Render the records from the line holding "You are a GUI" through the line holding "pos(74,372)", inclusive, as a JSON list of strings with one string per line and no blank lines. Omit the pictures from your answer.

------------------------

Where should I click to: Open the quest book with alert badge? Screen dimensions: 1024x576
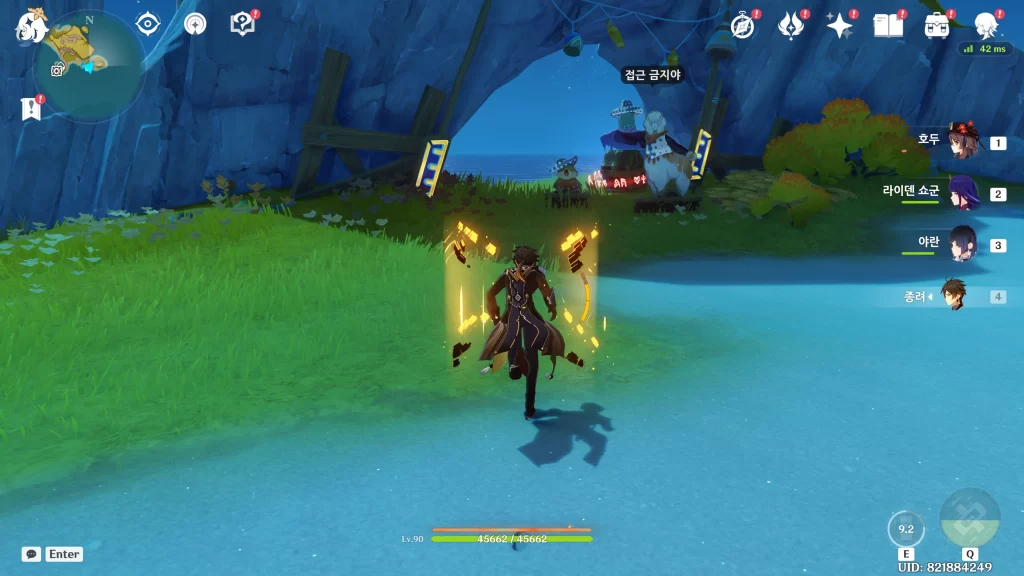[243, 24]
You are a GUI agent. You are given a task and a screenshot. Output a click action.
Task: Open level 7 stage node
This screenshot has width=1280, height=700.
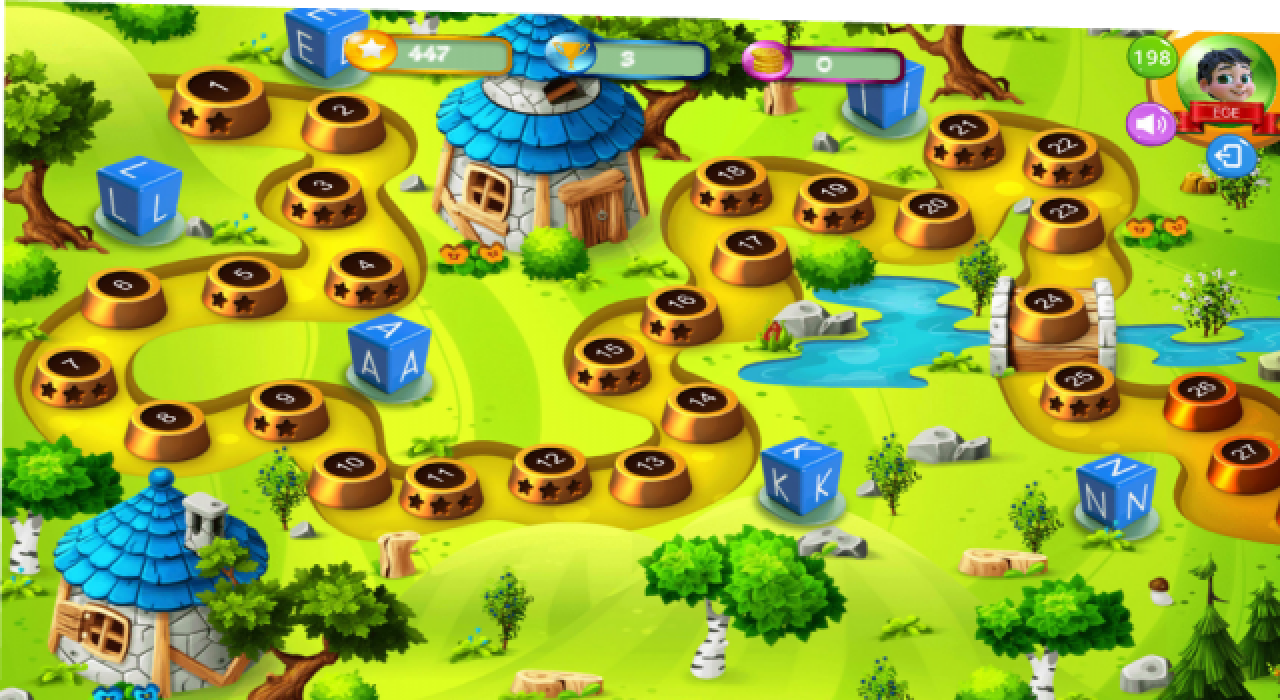pos(74,372)
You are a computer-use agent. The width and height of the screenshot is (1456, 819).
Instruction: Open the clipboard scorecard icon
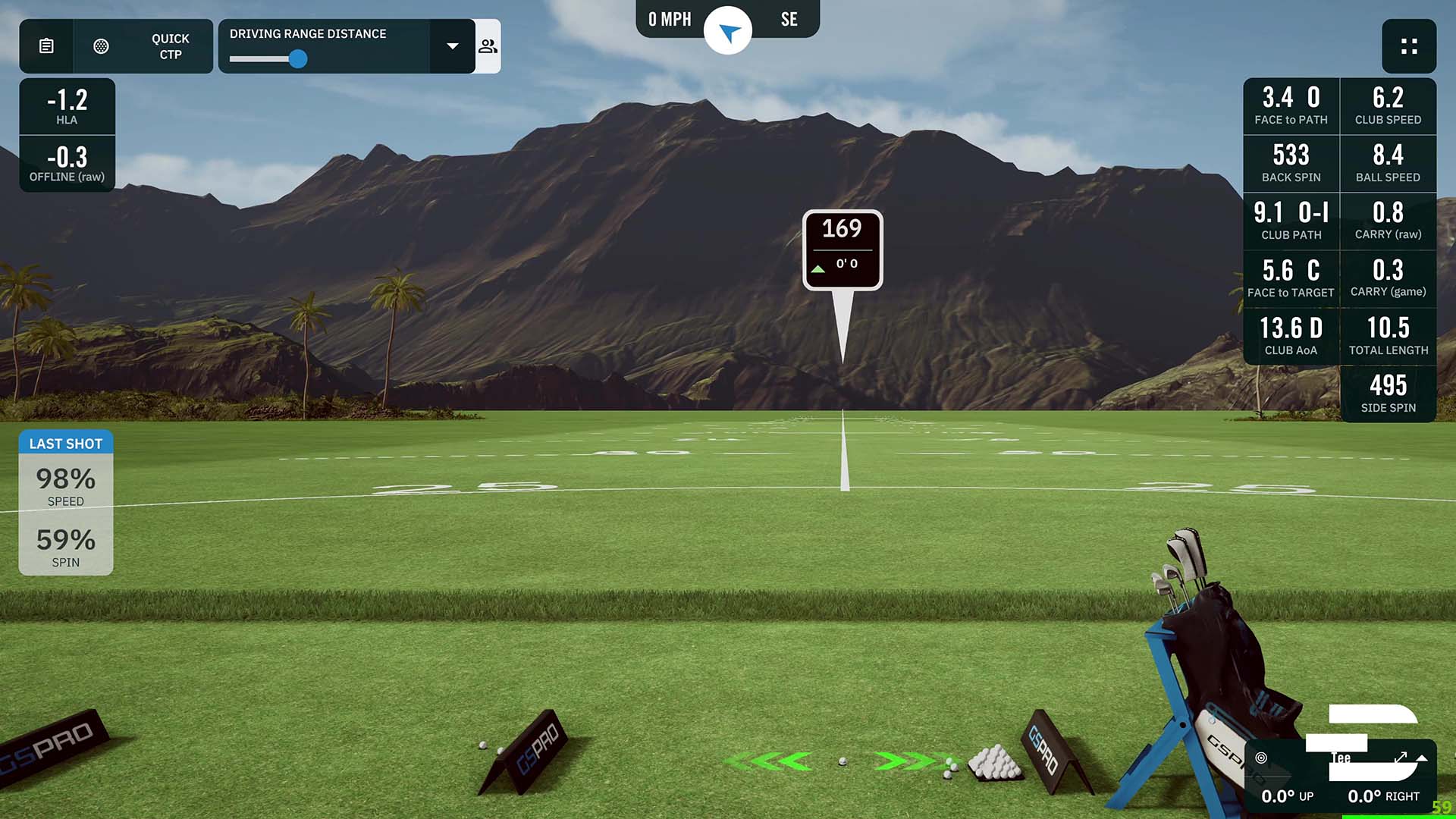coord(46,46)
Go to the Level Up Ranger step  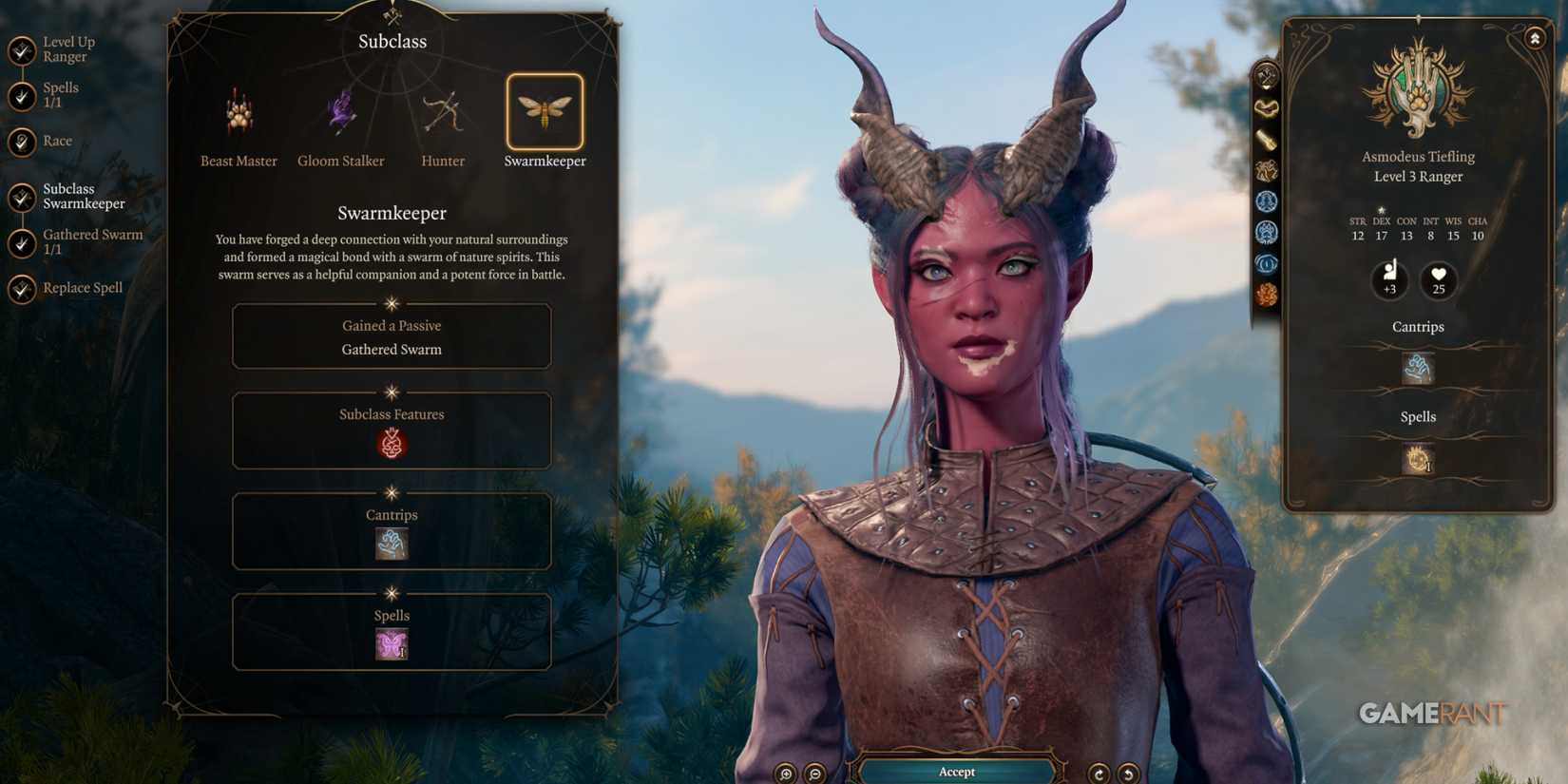click(21, 48)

------------------------

## Exercise answer:
[
  "You are a GUI agent. You are given a task and a screenshot. Output a click action.",
  "Task: Open level 7 stage node",
  "This screenshot has width=1280, height=700.",
  "pos(74,372)"
]